Once qualified, ODPs can further their clinical and professional development by obtaining additional training or competencies related to their role. Courses are usually provided by their individual trusts or national providers such as universities or related colleges, RCOA. Additional skills including of but not limited to venepuncture, intravenous drug administration, peripheral venous cannulation, electrocardiography, peripherally inserted central catheter (PICC and midline) training and urinary catheterization.

As healthcare professionals, ODPs can also obtain certifications in cardiopulmonary resuscitation courses from the Resuscitation Council, including: immediate life support, paediatric immediate life support and advanced life support.

==Role expansion==

With localised training within NHS trusts, ODPs can expand on their roles outside the traditional theatre setting. This has seen operating department practitioners being utilised, in other specialist roles and critical care settings within the hospital environment.

Qualified and experienced ODPs can apply and undertake approved training by the Royal College of Surgeons. Progressing to surgical care practitioners, assisting in some surgical procedures under the supervision of a consultant surgeon.

ODPs with a minimum of three years clinical experience with a degree level qualification, can apply for training to become an anaesthesia associate. Upon successful completion of an Anaesthesia Associate Postgraduate Diploma, practitioners are invited to become an affiliate of the Royal College of Anaesthetists.

==Titles==

As an entry-level or continuous band 5 practitioner, the operating department practitioner title is usually stylised as either RODP (registered operating department practitioner) or simply ODP. With progression to a band 6/7 position, SODP (senior operating department practitioner) is commonly utilised. Band 8 ODP roles typically use the title of principle (PODP), manager, or any managerial variant.

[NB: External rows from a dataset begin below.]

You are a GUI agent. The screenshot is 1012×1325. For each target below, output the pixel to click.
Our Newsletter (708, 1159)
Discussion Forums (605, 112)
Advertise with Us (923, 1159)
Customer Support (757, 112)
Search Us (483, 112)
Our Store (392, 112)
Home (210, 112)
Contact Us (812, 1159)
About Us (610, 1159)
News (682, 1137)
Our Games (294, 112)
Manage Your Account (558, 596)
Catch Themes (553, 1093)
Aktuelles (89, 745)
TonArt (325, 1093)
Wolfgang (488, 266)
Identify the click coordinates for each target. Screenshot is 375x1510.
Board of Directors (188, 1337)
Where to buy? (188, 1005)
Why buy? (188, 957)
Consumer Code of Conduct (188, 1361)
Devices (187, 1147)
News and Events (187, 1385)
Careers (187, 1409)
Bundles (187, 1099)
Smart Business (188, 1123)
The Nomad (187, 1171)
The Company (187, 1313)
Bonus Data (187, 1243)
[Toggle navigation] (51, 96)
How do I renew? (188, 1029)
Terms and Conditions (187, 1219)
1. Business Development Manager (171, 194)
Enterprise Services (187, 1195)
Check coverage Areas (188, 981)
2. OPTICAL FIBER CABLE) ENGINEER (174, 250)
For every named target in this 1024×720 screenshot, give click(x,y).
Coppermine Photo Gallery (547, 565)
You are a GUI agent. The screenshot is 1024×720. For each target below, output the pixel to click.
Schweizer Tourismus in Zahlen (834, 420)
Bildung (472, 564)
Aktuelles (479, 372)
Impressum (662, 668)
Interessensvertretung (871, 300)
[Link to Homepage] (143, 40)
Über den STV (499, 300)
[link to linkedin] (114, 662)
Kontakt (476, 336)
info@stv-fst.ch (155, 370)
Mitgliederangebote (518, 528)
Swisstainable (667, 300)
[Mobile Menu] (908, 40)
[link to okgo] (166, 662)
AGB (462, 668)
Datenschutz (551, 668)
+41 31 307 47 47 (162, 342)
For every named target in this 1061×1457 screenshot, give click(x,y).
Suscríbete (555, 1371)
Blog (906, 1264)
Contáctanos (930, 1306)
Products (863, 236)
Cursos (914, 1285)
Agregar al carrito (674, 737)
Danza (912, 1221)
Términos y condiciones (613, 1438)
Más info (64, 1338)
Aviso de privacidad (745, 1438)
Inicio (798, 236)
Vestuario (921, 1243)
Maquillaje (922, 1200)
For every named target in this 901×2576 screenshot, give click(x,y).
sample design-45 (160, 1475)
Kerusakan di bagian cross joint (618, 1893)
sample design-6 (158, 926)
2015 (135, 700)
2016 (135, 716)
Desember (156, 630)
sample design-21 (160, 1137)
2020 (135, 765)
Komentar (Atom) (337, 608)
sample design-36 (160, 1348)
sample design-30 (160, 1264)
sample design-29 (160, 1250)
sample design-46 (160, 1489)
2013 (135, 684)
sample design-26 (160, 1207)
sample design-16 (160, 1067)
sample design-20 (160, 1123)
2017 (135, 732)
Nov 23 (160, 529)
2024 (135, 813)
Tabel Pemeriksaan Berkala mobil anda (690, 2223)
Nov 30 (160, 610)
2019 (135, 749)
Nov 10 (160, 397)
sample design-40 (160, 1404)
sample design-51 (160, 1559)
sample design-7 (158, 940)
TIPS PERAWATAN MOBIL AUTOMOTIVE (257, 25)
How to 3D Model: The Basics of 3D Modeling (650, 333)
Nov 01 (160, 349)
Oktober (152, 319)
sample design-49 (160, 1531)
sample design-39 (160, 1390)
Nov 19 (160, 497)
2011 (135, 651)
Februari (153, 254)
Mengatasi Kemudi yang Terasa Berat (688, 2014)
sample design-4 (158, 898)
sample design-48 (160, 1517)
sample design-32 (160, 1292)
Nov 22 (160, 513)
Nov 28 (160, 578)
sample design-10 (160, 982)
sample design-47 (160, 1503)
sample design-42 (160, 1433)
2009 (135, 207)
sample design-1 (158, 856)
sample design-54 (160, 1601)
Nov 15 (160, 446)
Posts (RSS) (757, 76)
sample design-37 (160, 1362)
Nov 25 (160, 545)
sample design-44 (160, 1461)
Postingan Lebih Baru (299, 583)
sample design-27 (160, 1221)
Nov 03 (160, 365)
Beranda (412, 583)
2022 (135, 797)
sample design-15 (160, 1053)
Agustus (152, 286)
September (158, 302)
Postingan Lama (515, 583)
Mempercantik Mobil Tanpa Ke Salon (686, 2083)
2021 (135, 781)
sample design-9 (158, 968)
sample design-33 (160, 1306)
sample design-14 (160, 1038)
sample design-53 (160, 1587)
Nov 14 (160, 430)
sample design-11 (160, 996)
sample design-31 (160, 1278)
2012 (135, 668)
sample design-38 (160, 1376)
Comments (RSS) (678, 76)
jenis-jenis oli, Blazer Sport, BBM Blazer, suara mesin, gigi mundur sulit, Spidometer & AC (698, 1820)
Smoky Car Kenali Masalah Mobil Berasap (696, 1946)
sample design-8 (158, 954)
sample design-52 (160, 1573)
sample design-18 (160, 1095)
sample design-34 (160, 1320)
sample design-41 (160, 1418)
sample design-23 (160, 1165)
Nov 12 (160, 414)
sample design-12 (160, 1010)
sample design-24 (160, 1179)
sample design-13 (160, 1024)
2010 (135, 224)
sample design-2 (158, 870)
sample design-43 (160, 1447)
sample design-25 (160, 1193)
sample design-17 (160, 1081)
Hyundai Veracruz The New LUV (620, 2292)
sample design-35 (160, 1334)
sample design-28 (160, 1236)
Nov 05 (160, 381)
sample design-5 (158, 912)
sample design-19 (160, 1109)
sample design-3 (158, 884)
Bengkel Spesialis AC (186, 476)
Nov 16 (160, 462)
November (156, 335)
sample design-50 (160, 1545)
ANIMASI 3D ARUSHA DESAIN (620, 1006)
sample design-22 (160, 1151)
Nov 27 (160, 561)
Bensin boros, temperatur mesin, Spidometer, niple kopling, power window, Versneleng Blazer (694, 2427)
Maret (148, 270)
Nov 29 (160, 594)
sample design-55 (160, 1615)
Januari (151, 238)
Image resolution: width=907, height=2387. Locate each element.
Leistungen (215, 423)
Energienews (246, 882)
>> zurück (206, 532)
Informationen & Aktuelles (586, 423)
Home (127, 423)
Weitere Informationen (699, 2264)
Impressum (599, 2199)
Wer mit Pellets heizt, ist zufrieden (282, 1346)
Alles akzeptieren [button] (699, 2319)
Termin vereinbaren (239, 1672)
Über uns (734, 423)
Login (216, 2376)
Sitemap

Historically, the title of operating department assistant (ODA) was frequently used. The early 1990s saw an advancement of education and training, as a reflection the adoption of a practitioner title became more appropriate. The ODA designation after this time fell out of common practice. However, some ODPs who trained before this transition continue to refer to themselves by their former title.

==Areas of employment==

With advancements in training, demand for staffing and recognition for their skill sets, ODPs are increasingly being employed in other areas found within a clinical setting. This however is not just limited to the hospital setting, where traditionally the role has flourished. The clinical environments where the ODP can operate are including but not limited to; Theatre departments, mobile theatres, ITU, cardiac ITU, endoscopy, interventional radiology, obstetric theatres, reproductive medicine, mental health clinics (ECT), A&E departments, clinical training departments, cardiac and medical emergency teams, blood transfusion practitioners, hospital transfer teams, general practice practitioners, academic university staff, operational team management, research departments, cardiac catheter suites, pre-surgery clinics, armed forces, recovery units, vaccination and screening teams, vascular device teams and clinics (hospital-based).

== Professional organizations ==
The HCPC recognises two professional bodies for ODPs:
- The College of Operating Department Practitioners (CODP), previously known as the Association of Operating Department Practitioners (AODP)
In late 2022, following a profession-wide consultation, members expressed a strong desire for the CODP to regain its independence, enabling it to have its own governance, membership model, and greater agility in pursuing professional development, education, and research initiatives. With UNISON's support during the transition, the CODP has now re-established itself as a standalone organisation once again, focusing on setting educational standards, promoting best clinical practice, and supporting ODPs' career progression, while maintaining a collaborative relationship with UNISON for trade union representation.
- The Association for Perioperative Practice (AfPP)

ODPs are also eligible to apply for associate membership with the Difficult Airway Society.